PROBLEM REQUIREMENTS:
Put the records below, from the line with "The image size is (1794, 575)." to the line with "point(173,277)", into a Markdown table with the columns Number and Text. Give each line its own row, numbered in order, and leave out any blank lines.

GIVEN RECORDS:
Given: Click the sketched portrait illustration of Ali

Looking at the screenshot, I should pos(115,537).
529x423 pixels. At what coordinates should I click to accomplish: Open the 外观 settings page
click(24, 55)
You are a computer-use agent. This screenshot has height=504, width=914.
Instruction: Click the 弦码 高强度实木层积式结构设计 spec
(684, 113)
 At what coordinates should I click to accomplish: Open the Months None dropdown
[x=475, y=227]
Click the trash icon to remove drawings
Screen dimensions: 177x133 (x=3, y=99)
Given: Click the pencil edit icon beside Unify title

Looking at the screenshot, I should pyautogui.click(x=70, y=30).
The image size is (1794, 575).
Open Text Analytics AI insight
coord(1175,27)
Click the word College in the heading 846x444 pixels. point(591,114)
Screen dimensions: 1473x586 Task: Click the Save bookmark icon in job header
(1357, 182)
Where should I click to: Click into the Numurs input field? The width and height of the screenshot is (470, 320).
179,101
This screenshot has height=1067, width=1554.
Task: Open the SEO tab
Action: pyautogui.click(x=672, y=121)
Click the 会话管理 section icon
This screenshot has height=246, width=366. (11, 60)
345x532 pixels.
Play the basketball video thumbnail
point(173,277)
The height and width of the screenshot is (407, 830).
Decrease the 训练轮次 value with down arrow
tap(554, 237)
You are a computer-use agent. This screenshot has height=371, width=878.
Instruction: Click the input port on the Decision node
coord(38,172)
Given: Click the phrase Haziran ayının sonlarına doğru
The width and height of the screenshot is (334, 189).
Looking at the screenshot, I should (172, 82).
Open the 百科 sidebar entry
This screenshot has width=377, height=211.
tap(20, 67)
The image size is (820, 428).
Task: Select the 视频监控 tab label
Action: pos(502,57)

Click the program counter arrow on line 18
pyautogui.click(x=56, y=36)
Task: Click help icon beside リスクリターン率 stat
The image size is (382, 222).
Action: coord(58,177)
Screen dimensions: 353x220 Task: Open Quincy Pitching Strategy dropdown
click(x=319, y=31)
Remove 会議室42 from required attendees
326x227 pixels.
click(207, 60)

OUTPUT OF THE EXERCISE:
| Number | Text |
|---|---|
| 1 | The image size is (1794, 575). |
| 2 | Open Text Analytics AI insight |
| 3 | coord(1175,27) |
| 4 | Click the word College in the heading 846x444 pixels. point(591,114) |
| 5 | Screen dimensions: 1473x586 Task: Click the Save bookmark icon in job header |
| 6 | (1357, 182) |
| 7 | Where should I click to: Click into the Numurs input field? The width and height of the screenshot is (470, 320). |
| 8 | 179,101 |
| 9 | This screenshot has height=1067, width=1554. |
| 10 | Task: Open the SEO tab |
| 11 | Action: pyautogui.click(x=672, y=121) |
| 12 | Click the 会话管理 section icon |
| 13 | This screenshot has height=246, width=366. (11, 60) |
| 14 | 345x532 pixels. |
| 15 | Play the basketball video thumbnail |
| 16 | point(173,277) |